#### [WHAT IS REQUIRED]
Starting at the line with "2021年4月 (16, 1999)" and going on through the line with "17 (10, 743)", reproduce each line in the records below exactly and nothing more.

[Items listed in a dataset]

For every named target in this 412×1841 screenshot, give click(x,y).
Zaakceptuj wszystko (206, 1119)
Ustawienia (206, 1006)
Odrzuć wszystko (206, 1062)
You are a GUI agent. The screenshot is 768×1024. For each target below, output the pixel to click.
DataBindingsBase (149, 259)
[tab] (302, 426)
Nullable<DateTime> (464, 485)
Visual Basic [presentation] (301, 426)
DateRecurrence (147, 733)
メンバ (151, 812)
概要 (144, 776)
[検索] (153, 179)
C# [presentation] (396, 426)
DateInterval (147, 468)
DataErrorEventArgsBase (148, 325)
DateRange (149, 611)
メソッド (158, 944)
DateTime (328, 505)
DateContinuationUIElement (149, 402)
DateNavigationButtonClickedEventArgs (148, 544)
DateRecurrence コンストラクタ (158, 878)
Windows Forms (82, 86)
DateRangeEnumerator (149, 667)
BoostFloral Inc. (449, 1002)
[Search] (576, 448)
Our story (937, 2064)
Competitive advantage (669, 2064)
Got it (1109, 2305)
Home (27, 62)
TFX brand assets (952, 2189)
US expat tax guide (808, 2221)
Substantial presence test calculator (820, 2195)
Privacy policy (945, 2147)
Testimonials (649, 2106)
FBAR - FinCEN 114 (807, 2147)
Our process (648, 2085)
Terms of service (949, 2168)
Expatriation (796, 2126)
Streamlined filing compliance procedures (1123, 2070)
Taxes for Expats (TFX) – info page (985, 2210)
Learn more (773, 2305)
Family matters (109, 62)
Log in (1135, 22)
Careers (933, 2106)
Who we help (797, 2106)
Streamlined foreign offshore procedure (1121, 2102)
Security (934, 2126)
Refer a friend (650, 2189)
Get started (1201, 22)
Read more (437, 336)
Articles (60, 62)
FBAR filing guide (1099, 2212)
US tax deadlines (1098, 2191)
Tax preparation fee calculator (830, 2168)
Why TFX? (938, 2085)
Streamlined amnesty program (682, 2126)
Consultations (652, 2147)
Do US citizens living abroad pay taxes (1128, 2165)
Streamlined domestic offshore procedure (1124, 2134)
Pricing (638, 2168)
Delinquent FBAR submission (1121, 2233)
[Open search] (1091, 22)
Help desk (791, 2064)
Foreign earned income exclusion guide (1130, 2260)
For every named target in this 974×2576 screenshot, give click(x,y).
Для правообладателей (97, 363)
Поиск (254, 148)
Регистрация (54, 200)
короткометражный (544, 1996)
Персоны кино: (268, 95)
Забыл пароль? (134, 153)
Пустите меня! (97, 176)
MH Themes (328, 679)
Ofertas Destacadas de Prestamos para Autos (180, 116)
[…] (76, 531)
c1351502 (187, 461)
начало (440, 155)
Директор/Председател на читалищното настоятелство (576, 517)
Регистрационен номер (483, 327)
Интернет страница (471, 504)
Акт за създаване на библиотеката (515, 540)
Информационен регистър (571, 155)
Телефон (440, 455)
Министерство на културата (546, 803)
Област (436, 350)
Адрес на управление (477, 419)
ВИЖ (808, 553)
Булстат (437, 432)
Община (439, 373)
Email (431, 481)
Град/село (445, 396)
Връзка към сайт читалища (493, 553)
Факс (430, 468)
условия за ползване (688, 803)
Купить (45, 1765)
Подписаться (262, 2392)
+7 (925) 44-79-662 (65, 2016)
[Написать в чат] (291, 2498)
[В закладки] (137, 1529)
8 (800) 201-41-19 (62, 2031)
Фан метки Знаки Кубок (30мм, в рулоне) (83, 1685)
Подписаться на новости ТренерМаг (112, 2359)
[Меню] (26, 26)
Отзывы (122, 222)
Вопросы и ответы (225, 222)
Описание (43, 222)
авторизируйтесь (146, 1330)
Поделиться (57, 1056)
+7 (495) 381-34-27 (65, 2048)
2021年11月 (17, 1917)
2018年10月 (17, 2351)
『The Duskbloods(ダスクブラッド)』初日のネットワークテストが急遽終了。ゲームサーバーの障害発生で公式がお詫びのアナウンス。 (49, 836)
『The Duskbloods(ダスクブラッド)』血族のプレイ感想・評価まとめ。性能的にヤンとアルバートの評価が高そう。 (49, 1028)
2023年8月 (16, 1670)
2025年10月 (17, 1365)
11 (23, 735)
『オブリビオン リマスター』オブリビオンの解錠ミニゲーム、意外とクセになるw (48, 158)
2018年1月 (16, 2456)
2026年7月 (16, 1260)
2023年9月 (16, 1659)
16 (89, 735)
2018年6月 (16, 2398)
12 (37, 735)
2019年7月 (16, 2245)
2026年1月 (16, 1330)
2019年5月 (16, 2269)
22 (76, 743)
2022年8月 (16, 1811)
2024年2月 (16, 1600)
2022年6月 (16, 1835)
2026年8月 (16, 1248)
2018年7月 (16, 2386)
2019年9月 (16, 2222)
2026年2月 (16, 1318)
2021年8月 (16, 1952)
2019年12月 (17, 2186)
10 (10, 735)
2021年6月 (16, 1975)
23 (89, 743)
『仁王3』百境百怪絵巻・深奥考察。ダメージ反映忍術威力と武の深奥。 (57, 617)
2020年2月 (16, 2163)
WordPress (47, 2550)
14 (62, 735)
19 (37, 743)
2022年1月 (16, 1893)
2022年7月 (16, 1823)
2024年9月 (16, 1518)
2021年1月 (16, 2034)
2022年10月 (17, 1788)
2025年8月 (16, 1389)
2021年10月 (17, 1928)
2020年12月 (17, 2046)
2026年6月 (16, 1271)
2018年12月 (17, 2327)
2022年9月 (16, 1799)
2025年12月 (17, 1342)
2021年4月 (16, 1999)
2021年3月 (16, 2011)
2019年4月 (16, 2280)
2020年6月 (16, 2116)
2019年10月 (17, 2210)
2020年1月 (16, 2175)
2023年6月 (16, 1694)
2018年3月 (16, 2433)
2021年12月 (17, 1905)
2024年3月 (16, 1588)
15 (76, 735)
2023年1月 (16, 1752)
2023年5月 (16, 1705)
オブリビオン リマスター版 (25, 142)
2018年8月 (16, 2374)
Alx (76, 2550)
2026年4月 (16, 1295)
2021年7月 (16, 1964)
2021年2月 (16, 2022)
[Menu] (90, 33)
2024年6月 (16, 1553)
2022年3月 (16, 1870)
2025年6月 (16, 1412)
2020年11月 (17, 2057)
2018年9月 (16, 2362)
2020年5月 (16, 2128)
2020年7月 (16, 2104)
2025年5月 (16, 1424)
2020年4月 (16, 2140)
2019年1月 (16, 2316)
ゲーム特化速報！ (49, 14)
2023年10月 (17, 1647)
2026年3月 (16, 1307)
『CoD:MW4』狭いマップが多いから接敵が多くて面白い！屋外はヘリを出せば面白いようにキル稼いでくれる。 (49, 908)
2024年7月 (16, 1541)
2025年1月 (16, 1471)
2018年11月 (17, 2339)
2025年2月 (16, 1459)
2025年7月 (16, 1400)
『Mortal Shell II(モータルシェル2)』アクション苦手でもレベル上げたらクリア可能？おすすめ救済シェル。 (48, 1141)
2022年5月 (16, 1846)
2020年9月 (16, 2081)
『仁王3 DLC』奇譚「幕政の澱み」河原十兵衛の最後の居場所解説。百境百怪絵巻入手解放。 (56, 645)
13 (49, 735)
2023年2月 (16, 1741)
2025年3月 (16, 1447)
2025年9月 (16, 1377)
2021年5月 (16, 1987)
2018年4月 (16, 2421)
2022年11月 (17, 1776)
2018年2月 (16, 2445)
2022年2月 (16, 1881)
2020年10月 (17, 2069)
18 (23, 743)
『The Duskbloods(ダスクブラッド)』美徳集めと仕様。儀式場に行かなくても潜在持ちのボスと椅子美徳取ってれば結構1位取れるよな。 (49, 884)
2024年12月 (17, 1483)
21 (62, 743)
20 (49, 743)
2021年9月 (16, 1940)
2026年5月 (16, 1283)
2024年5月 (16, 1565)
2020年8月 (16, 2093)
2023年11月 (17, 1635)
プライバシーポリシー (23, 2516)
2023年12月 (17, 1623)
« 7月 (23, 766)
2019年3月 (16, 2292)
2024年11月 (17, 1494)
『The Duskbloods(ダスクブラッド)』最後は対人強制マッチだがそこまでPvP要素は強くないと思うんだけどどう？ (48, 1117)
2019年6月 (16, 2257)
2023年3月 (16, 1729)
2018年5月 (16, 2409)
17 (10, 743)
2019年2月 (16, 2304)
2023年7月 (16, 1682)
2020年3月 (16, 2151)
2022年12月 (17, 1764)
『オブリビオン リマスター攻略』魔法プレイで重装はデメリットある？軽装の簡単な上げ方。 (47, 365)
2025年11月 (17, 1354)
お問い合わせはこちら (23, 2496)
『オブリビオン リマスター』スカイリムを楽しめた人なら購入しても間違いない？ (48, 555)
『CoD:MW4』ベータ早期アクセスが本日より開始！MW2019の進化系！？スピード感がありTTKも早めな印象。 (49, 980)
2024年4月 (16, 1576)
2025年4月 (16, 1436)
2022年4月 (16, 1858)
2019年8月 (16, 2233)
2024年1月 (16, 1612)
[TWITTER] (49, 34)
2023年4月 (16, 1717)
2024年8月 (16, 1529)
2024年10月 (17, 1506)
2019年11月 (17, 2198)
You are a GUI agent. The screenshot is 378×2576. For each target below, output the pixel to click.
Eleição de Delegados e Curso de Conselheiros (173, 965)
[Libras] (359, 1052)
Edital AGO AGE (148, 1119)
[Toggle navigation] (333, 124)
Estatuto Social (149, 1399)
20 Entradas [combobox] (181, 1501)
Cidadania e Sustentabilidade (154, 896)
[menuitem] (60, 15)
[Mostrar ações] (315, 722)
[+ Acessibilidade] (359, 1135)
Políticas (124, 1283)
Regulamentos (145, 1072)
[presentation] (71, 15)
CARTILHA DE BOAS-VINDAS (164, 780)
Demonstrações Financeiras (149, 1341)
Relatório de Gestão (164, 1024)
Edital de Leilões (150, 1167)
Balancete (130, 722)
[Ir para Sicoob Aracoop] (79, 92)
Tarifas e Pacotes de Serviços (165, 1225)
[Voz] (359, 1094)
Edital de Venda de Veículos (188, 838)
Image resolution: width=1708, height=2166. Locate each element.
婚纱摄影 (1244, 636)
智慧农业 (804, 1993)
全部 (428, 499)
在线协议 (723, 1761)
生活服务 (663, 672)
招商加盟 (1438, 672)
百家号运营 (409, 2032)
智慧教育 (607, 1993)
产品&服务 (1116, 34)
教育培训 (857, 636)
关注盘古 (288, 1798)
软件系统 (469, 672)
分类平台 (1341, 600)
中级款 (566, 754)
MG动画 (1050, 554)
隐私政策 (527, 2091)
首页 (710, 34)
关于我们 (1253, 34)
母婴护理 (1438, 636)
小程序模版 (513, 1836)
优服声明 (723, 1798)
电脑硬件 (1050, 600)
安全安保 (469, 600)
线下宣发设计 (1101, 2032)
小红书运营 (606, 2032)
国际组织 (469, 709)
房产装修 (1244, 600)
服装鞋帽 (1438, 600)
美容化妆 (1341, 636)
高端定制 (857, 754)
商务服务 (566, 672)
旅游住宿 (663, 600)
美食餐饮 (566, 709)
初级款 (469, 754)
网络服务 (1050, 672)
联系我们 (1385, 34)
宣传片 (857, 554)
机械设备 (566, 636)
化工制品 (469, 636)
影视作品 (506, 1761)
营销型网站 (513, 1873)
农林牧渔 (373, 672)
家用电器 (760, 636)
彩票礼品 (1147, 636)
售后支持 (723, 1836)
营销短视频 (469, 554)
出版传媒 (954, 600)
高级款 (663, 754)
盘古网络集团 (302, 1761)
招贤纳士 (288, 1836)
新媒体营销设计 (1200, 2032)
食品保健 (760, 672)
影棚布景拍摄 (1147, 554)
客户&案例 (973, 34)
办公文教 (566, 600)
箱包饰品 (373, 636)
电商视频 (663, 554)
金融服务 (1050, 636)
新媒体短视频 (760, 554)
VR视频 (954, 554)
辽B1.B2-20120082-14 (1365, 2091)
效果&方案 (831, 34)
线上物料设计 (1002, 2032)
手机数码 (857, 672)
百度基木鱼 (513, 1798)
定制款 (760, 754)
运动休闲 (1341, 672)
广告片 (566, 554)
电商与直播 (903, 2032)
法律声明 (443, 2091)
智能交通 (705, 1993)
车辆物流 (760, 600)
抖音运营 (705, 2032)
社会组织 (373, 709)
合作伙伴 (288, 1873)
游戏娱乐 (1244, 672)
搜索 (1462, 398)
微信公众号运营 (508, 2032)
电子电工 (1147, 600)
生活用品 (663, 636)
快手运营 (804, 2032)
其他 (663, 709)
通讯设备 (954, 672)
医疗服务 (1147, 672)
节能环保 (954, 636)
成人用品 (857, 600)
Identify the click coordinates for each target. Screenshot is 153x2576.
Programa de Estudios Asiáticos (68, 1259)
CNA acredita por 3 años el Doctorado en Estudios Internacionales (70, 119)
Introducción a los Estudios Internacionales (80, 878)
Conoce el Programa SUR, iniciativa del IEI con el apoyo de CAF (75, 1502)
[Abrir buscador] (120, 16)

#### [ANSWER FOR THE TASK]
2021年4月 (16, 1999)
2021年3月 (16, 2011)
2019年4月 (16, 2280)
2020年6月 (16, 2116)
2019年10月 (17, 2210)
2020年1月 (16, 2175)
2023年6月 (16, 1694)
2018年3月 (16, 2433)
2021年12月 (17, 1905)
2024年3月 (16, 1588)
15 (76, 735)
2023年1月 (16, 1752)
2023年5月 (16, 1705)
オブリビオン リマスター版 (25, 142)
2018年8月 (16, 2374)
Alx (76, 2550)
2026年4月 (16, 1295)
2021年7月 (16, 1964)
2021年2月 (16, 2022)
[Menu] (90, 33)
2024年6月 (16, 1553)
2022年3月 (16, 1870)
2025年6月 (16, 1412)
2020年11月 (17, 2057)
2018年9月 (16, 2362)
2020年5月 (16, 2128)
2020年7月 (16, 2104)
2025年5月 (16, 1424)
2020年4月 (16, 2140)
2019年1月 (16, 2316)
ゲーム特化速報！ (49, 14)
2023年10月 (17, 1647)
2026年3月 (16, 1307)
『CoD:MW4』狭いマップが多いから接敵が多くて面白い！屋外はヘリを出せば面白いようにキル稼いでくれる。 (49, 908)
2024年7月 (16, 1541)
2025年1月 (16, 1471)
2018年11月 (17, 2339)
2025年2月 (16, 1459)
2025年7月 (16, 1400)
『Mortal Shell II(モータルシェル2)』アクション苦手でもレベル上げたらクリア可能？おすすめ救済シェル。 (48, 1141)
2022年5月 (16, 1846)
2020年9月 (16, 2081)
『仁王3 DLC』奇譚「幕政の澱み」河原十兵衛の最後の居場所解説。百境百怪絵巻入手解放。 (56, 645)
13 (49, 735)
2023年2月 (16, 1741)
2025年3月 (16, 1447)
2025年9月 (16, 1377)
2021年5月 (16, 1987)
2018年4月 (16, 2421)
2022年11月 (17, 1776)
2018年2月 (16, 2445)
2022年2月 (16, 1881)
2020年10月 (17, 2069)
18 (23, 743)
『The Duskbloods(ダスクブラッド)』美徳集めと仕様。儀式場に行かなくても潜在持ちのボスと椅子美徳取ってれば結構1位取れるよな。 (49, 884)
2024年12月 (17, 1483)
21 (62, 743)
20 (49, 743)
2021年9月 (16, 1940)
2026年5月 (16, 1283)
2024年5月 (16, 1565)
2020年8月 (16, 2093)
2023年11月 (17, 1635)
プライバシーポリシー (23, 2516)
2023年12月 (17, 1623)
« 7月 (23, 766)
2019年3月 (16, 2292)
2024年11月 (17, 1494)
『The Duskbloods(ダスクブラッド)』最後は対人強制マッチだがそこまでPvP要素は強くないと思うんだけどどう？ (48, 1117)
2019年6月 (16, 2257)
2023年3月 (16, 1729)
2018年5月 (16, 2409)
17 (10, 743)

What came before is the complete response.